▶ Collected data
=== Section Start ===

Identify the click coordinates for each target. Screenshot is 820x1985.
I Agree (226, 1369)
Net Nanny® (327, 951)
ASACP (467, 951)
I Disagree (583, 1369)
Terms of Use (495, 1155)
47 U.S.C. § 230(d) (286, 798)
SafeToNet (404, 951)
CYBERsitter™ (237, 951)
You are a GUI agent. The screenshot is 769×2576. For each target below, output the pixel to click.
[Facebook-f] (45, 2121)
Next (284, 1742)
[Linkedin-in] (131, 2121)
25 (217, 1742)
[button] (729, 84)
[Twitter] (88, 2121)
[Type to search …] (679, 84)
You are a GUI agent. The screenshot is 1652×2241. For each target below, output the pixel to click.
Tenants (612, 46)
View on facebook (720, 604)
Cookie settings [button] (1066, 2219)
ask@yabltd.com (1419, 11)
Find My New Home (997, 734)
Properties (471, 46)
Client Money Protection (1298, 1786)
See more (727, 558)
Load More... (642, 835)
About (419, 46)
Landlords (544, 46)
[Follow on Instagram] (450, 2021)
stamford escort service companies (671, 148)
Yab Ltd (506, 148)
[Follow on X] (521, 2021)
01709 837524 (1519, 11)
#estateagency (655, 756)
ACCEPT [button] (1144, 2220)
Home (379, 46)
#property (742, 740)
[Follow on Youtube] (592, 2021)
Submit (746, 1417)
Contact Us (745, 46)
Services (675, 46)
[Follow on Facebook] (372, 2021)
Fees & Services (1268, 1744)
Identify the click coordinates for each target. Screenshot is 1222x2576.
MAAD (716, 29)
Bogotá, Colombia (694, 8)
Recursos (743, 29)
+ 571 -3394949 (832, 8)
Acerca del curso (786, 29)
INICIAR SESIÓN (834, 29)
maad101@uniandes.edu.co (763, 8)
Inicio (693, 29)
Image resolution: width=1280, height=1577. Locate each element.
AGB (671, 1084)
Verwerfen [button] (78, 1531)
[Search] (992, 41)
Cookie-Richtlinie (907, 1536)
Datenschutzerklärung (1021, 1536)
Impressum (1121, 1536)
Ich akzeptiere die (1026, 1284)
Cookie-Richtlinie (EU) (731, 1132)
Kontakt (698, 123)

=== Section End ===

▶ REQUIRED ACTION
A complete, exact copy of the entries above is what is wanted.

▶ TASK ANSWER
Identify the click coordinates for each target. Screenshot is 820x1985.
I Agree (226, 1369)
Net Nanny® (327, 951)
ASACP (467, 951)
I Disagree (583, 1369)
Terms of Use (495, 1155)
47 U.S.C. § 230(d) (286, 798)
SafeToNet (404, 951)
CYBERsitter™ (237, 951)
You are a GUI agent. The screenshot is 769×2576. For each target below, output the pixel to click.
[Facebook-f] (45, 2121)
Next (284, 1742)
[Linkedin-in] (131, 2121)
25 (217, 1742)
[button] (729, 84)
[Twitter] (88, 2121)
[Type to search …] (679, 84)
You are a GUI agent. The screenshot is 1652×2241. For each target below, output the pixel to click.
Tenants (612, 46)
View on facebook (720, 604)
Cookie settings [button] (1066, 2219)
ask@yabltd.com (1419, 11)
Find My New Home (997, 734)
Properties (471, 46)
Client Money Protection (1298, 1786)
See more (727, 558)
Load More... (642, 835)
About (419, 46)
Landlords (544, 46)
[Follow on Instagram] (450, 2021)
stamford escort service companies (671, 148)
Yab Ltd (506, 148)
[Follow on X] (521, 2021)
01709 837524 (1519, 11)
#estateagency (655, 756)
ACCEPT [button] (1144, 2220)
Home (379, 46)
#property (742, 740)
[Follow on Youtube] (592, 2021)
Submit (746, 1417)
Contact Us (745, 46)
Services (675, 46)
[Follow on Facebook] (372, 2021)
Fees & Services (1268, 1744)
Identify the click coordinates for each target. Screenshot is 1222x2576.
MAAD (716, 29)
Bogotá, Colombia (694, 8)
Recursos (743, 29)
+ 571 -3394949 (832, 8)
Acerca del curso (786, 29)
INICIAR SESIÓN (834, 29)
maad101@uniandes.edu.co (763, 8)
Inicio (693, 29)
Image resolution: width=1280, height=1577. Locate each element.
AGB (671, 1084)
Verwerfen [button] (78, 1531)
[Search] (992, 41)
Cookie-Richtlinie (907, 1536)
Datenschutzerklärung (1021, 1536)
Impressum (1121, 1536)
Ich akzeptiere die (1026, 1284)
Cookie-Richtlinie (EU) (731, 1132)
Kontakt (698, 123)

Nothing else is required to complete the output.